Riley Roberts Park, LP owns the Davlan Apartments, a mixed-use building located along Massachusetts Avenue in downtown Indianapolis. A variety of one- or two-bedroom apartments, a few restaurants, a coffee shop, a jewelry store, and other commercial establishments are located within the Davlan. Thirty-six of the Davlan’s fifty residential units are set aside for low-income individuals and families.

In 2006, Riley Roberts Park filed an application for exemption with the Marion County Assessor, claiming that the Davlan should be exempt from property taxes because it was owned, occupied, and exclusively used for charitable purposes. The Marion County Property Tax Assessment Board of Appeals (PTABOA), however, determined that only fifty-four percent (54%) of the property qualified for an exemption. The Davlan remained partially exempt from property taxes for the next three years. Then, in March of 2011, the PTABOA revoked Riley Roberts Park’s exemption for the 2010 tax year.
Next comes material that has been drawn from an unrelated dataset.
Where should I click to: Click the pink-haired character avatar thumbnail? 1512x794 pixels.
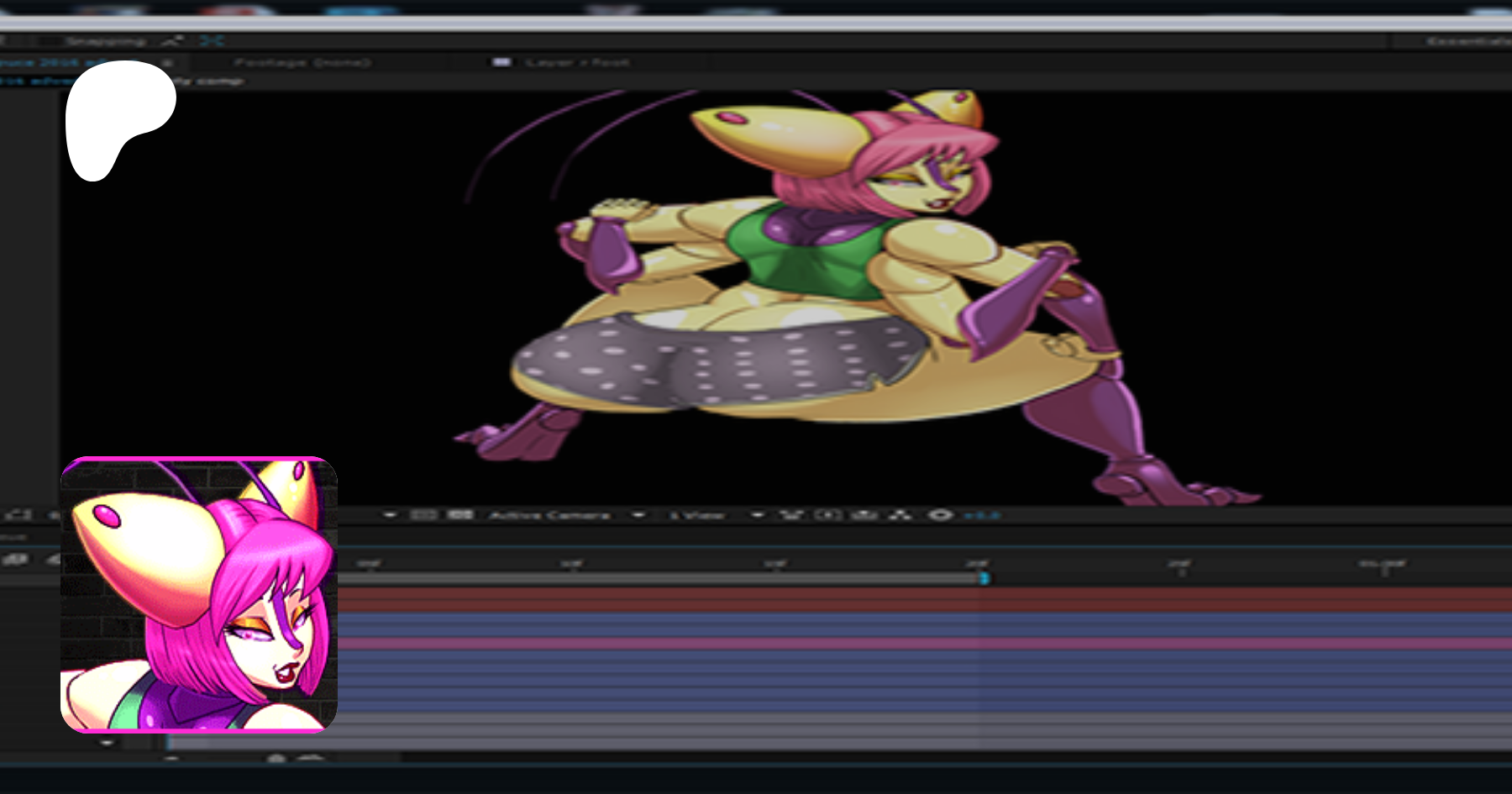(x=199, y=595)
In April of 2011, Riley Roberts Park appealed to the Indiana Board of Tax Review, claiming that the PTABOA lacked the statutory authority to revoke its 2010 exemption. Riley Roberts Park also claimed that the PTABOA’s erred in revoking its exemption because the Davlan was owned, occupied, and used for charitable purposes. Moreover, Riley Roberts Park subsequently claimed that its property remained eligible for an exemption during the 2011 through 2016 tax years. In May of 2021, the Indiana Board issued a final determination that upheld the PTABOA’s revocation of Riley Roberts Park’s 2010 exemption and concluded that the Davlan was not owned, occupied, and predominantly used for charitable purposes during the 2010 through 2016 tax years.

On appeal, Riley Roberts Park asserts that the Indiana Board’s final determination is erroneous and must be reversed.